■ Problem to work on
The expected output is an exact copy of the lines from the one containing "You are a computer-use agent." through the final line of the entries below, with no images.

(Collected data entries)
_ _ _
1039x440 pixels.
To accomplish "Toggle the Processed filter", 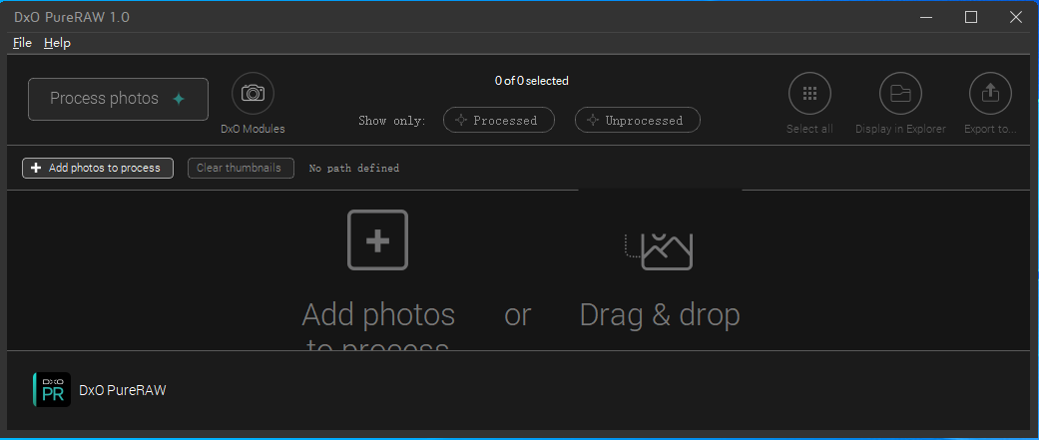I will [x=498, y=121].
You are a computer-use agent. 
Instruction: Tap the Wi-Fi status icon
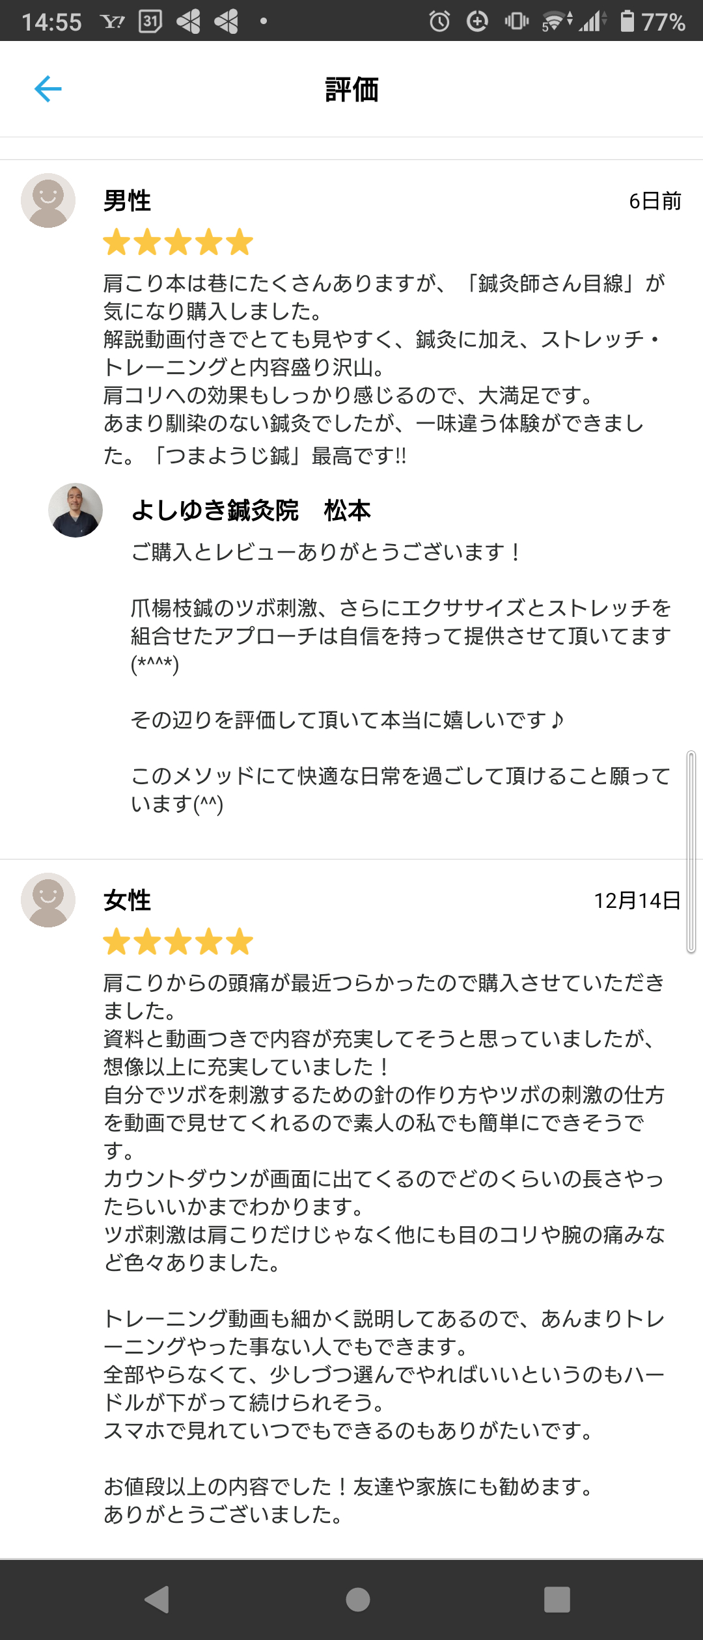click(555, 21)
_ _ _
■ Your solution
You are a computer-use agent. 
Instruction: Tap the Wi-Fi status icon
click(555, 21)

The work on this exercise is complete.